→ Exercise description: Both the line below containing "You are a computer-use agent. The width" and the line containing "Given: Go to the STORE tab", along with every line between them, should be repeated exactly; no other line belongs in the answer.

Saved entries:
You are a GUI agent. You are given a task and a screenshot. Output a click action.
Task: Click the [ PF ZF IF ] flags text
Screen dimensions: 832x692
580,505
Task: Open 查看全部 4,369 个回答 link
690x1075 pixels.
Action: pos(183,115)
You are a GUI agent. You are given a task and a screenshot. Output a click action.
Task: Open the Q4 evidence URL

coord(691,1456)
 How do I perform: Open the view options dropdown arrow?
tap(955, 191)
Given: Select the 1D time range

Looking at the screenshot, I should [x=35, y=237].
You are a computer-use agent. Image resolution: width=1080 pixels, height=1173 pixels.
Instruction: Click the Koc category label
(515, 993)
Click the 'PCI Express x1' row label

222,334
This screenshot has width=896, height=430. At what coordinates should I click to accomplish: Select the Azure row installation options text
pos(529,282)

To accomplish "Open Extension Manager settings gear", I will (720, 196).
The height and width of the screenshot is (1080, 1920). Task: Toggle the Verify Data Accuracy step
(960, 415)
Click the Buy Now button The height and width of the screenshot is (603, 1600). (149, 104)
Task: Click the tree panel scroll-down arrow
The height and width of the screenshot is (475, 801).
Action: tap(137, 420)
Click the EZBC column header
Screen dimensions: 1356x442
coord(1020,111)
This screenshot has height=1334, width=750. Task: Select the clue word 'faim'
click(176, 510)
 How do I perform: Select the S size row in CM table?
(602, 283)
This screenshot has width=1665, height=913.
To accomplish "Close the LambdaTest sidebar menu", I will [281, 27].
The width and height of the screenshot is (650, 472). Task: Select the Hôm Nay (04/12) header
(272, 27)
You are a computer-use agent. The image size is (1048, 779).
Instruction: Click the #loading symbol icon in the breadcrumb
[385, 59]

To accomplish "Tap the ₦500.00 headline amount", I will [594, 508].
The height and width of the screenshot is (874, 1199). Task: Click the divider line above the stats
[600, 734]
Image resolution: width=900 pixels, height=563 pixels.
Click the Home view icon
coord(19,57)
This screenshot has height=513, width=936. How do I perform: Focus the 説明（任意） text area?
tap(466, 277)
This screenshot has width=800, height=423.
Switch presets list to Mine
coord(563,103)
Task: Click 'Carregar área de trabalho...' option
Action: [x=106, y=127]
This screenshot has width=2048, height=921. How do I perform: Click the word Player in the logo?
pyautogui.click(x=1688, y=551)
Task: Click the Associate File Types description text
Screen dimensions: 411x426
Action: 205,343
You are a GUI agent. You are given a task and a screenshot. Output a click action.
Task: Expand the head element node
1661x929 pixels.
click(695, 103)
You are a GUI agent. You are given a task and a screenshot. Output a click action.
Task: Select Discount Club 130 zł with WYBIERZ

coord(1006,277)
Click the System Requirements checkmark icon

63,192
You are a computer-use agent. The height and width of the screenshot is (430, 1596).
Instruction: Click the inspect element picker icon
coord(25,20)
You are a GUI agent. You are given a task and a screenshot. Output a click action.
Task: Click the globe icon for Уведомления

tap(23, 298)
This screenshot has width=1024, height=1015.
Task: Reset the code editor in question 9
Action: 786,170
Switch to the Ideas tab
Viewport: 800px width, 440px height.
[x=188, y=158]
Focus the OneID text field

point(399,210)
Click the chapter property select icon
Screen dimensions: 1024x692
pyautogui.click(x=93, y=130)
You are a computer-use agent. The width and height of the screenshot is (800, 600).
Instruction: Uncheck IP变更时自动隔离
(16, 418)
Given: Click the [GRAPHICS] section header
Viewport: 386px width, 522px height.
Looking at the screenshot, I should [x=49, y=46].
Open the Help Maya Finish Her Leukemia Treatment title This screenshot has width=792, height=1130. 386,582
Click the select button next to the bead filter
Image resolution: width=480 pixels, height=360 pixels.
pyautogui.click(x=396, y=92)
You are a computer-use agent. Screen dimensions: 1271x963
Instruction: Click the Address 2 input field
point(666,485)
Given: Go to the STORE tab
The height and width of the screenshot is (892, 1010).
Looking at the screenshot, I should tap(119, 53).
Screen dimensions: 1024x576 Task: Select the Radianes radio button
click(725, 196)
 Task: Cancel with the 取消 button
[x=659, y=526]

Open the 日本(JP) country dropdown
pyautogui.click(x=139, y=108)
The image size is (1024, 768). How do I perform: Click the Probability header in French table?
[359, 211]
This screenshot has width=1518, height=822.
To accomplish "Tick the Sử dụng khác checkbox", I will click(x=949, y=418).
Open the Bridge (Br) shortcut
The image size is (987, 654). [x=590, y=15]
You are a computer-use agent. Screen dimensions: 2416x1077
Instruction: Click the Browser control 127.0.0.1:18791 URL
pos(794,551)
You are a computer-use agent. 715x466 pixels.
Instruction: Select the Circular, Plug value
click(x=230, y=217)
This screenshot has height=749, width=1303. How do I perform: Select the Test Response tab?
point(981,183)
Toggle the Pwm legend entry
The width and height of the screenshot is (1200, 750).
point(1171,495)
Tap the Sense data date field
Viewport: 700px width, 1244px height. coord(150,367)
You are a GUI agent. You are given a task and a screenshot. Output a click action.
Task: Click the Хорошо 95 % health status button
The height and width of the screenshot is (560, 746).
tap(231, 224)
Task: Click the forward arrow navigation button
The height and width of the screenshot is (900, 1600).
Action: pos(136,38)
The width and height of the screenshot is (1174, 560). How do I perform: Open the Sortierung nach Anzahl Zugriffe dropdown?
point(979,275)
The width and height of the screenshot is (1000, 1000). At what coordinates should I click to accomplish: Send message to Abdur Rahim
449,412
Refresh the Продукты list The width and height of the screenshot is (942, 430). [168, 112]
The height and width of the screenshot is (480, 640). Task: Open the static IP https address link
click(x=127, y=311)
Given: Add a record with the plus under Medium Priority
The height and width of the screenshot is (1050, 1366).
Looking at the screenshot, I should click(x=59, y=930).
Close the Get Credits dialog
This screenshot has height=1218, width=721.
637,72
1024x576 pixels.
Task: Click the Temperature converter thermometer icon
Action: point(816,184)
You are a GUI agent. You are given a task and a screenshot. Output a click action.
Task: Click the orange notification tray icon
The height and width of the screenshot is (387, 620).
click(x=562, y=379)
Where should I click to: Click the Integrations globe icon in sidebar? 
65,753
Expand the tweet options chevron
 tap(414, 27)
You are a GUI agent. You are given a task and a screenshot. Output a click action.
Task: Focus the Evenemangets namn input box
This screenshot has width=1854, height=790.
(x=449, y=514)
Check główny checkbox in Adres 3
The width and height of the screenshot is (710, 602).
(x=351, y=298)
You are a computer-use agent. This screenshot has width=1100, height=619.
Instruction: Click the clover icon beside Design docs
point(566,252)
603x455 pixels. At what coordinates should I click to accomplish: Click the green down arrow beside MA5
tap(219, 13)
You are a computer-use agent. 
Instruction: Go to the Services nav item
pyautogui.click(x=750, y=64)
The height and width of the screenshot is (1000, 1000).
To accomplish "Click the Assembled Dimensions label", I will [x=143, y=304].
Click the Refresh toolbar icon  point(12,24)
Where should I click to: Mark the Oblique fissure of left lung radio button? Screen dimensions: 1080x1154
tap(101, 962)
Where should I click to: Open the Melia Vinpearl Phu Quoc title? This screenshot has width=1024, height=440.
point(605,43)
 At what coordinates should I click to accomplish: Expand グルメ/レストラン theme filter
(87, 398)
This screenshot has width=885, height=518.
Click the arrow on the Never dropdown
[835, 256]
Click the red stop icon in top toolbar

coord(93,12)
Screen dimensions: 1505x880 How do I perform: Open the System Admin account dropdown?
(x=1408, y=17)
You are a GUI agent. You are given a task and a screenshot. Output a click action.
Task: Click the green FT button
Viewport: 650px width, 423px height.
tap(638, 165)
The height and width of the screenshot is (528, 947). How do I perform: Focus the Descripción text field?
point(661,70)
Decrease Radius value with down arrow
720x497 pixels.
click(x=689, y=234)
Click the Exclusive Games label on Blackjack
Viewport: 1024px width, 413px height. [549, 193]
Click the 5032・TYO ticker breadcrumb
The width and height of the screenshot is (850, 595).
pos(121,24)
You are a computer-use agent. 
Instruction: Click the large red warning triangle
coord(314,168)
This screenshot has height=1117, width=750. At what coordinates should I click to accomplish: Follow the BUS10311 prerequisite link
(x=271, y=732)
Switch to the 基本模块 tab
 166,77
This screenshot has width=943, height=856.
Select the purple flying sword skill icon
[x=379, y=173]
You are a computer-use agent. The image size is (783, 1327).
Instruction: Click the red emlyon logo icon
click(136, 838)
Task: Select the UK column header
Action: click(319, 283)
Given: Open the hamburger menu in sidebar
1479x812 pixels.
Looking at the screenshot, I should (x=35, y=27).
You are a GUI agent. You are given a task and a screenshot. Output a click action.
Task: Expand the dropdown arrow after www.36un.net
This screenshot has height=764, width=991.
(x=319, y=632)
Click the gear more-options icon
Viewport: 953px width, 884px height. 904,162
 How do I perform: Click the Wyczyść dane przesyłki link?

→ Result of this task:
You are a computer-use agent. The width and height of the screenshot is (800, 600).
Instruction: Uncheck IP变更时自动隔离
(16, 418)
Given: Click the [GRAPHICS] section header
Viewport: 386px width, 522px height.
Looking at the screenshot, I should [x=49, y=46].
Open the Help Maya Finish Her Leukemia Treatment title This screenshot has width=792, height=1130. 386,582
Click the select button next to the bead filter
Image resolution: width=480 pixels, height=360 pixels.
pyautogui.click(x=396, y=92)
You are a computer-use agent. Screen dimensions: 1271x963
Instruction: Click the Address 2 input field
point(666,485)
Given: Go to the STORE tab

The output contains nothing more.